C’est essentiel pour l’auteur car sans curiosité il n’y pas de profondeur dans ses romans. Je suis très curieux de tout, cela me permet d’enrichir sans cesse mon patrimoine et d’avoir de la matière pour écrire. C’est mal vu d’être trop curieux mais je l’assume.

Écriture

Vie. C’était un rêve pendant longtemps. En grandissant j’ai pu l’associer à un besoin pour être bien, pour exister. Plus tard J’ai rêvé d’une écriture dans laquelle je vivrais, le hasard et la chance ont fait que cela est possible aujourd’hui. Je vis avec l’écriture, dans l’écriture et par l’écriture, c’est ce qui me fait vivre vraiment aujourd’hui.

Mort

La mort m’a hanté pendant une grande partie de mon adolescence, j’étais un grand traumatisé de la mort. J’ai toujours en mémoire les mots de Céline dans Voyage au bout de la nuit qui disait : "certaines personnes meurent au dernier moment, d’autres s’y prennent longtemps à l’avance et prépare la mort". Je fait partie des gens qui prépare la mort en y pensant depuis que je suis gamin. Elle m’habite depuis mon enfance, c’est donc quelque chose que je retransmet à travers mes livres car la mort pour moi n’est pas une porte mais une finalité en soi. J’essaye de traiter de la mort sous différents aspects à travers mes livres, c’est un peu une manière pour moi d’exorciser mes peurs.

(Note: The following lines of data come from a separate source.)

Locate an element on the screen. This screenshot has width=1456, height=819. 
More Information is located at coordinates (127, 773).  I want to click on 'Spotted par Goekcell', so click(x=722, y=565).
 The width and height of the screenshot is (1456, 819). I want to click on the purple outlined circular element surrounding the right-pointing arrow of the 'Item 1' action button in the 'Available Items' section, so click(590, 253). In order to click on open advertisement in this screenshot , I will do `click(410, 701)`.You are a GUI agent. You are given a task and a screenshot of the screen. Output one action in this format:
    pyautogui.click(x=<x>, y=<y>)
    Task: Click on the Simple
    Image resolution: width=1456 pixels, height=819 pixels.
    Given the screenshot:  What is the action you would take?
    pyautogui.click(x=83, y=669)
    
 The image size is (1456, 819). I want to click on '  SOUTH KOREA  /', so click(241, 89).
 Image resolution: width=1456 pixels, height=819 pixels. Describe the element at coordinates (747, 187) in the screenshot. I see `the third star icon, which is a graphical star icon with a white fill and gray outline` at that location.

Si vous deviez définir en trois mots Annabelle ?

Ecorchée, passionnée et solitaire.

Quel est le dernier livre qui vous ait marqué ?

Un livre qui vient de sortir en France, Les hommes de paille de Marshal. C’est l’un des meilleurs thrillers que j’ai lu depuis très longtemps. J’adore aussi Barico.

La musique que vous écoutez le plus actuellement ?

J’écoute beaucoup de musiques différentes, les musiques de films m’aident à me préparer pour l’écriture, j’écris sans musique. J’écoute beaucoup Robbie Williams en ce moment, je l’ai découvert il n’y a pas longtemps. J’aime bien le jazz des années 30. C’est un peu un mélange de tout cela que j’écoute en ce moment.

Le dernier film que vous avez vu ?

Un manga japonais qui s’appelle Métropolys  que j’ai vu hier. C’est très étrange mais pas mal.  La sagesse des crocodiles est un film que j’avais raté à sa sortie mais que j’ai vu il y a peu de temps, j'ai adoré, je l’ai trouvé très beau.

Quelle est la question que vous ne supportez pas que l’on vous pose ?

Je réponds un peu à tout, il n’y a rien qui me dérange vraiment.

Quelle est la question que vous auriez aimer que l’on vous pose assez souvent ?

A quel point la solitude vous hante-t-elle par rapport à l’écriture ?     

Solitude

C’est à la fois la vie d’un auteur dans la création, en ce qui me concerne c’est un grand thème prédominant dans ce que j’écris. J’essaye de trouver une définition de ce qu’est la solitude à travers l’écriture.